Apparently there is a difference of degree between them. If the speech is a subjective "think" about the theme in a speech goal is "authoritarianism." You exchange the "think" by "is." The dictionary has
dissertation by the scrutiny of a particular subject. However, this test refers in respect of a writing, exclusively to their own opinion of the author, since, if it is not a scientific thesis, both experience (empirical) and mathematical proof are not used.
If both are not used then the speech itself is merely a rhetorical exercise and the author's argument is necessarily subject to its subjectivity.
However, it can be argued that this "opinion" arises from the author's personal experience, and this can be understood as empirical (I know that if A then B because I witnessed the phenomenon) or even substantiated by quotes from renowned authors (one author says that if A then B).
However, these statements are not true.
Even if we treat the personal experience and empirical experience (and that the truth would serve as confirmation of the proposal in the speech), the relationship between opinion (taken as true) and not direct experience.
not direct because the whole experience gets to our right (and therefore to our ability to scan) through the senses and these senses function as filters (see the different shades for a bee and a human). If filters are, then what comes to our reason is only a portion of the truth. Based on this "piece of the truth" the survey takes place essentially in the comparison of this phenomenon with other phenomena (A for B, over C, etc.). That is, plots compared to plots of real truth.
Therefore, this test would only be complete (ie it would be a fact) the comparison is absolute (in the whole compared to all).
Likewise, citations not serve as grounds for the truth, for they can only have been written in the same way (using the experience or other citations).

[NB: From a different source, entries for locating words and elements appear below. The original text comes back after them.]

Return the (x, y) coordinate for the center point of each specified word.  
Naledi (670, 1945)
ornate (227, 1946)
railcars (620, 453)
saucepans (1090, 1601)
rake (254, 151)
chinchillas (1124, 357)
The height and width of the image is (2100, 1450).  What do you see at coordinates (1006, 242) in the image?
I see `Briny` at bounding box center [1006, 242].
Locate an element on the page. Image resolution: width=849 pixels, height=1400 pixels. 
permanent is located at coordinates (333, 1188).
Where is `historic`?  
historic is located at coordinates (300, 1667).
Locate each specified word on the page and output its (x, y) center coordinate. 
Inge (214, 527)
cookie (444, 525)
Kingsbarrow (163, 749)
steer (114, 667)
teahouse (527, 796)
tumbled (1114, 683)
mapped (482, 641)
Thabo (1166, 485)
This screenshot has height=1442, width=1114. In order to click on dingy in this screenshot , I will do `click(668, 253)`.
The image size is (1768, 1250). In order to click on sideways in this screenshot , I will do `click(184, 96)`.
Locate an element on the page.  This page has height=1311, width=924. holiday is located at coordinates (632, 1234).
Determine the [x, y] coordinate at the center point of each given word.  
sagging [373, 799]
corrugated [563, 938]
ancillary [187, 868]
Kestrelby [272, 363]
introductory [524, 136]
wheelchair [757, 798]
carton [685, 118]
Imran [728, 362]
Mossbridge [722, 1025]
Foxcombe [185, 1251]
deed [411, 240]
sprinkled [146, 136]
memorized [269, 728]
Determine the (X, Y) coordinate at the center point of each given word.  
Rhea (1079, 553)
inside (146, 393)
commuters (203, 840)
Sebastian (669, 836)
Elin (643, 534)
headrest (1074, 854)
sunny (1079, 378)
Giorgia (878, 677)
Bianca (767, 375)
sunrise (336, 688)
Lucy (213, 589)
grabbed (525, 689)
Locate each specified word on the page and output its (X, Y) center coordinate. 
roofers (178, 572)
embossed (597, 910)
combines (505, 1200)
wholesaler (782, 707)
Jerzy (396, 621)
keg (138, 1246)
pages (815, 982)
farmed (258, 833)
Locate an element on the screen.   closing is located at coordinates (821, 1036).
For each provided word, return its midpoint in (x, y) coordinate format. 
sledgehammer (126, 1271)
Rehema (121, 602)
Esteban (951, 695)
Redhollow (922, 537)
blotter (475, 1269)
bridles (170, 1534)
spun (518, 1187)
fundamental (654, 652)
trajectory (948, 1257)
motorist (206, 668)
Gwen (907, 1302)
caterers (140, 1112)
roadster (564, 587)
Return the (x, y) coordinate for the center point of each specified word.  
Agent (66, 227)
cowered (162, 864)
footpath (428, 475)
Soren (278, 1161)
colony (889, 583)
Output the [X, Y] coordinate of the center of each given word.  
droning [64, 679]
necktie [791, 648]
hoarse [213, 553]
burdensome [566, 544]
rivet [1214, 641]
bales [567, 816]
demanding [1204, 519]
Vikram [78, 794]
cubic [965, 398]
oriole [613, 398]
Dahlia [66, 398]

And even though the author, the dissertation, use all sorts of arguments (experiences, quotes, math, science, rhetoric, etc.), this would be insufficient. Still not reach the field of truth. Continue in the field of view. Otherwise, if in possession of the truth (and I believe we have not), science would be complete and there would be nothing more to be discovered or researched; philosophy would have found the latter argument and could no longer be disputed, the mathematical instrument would be the final and definitive; there was only "quoting", the rhetoric would be extinguished.
Therefore, our objectivity is always subject to our subjectivity and our truth will always be an authoritative opinion.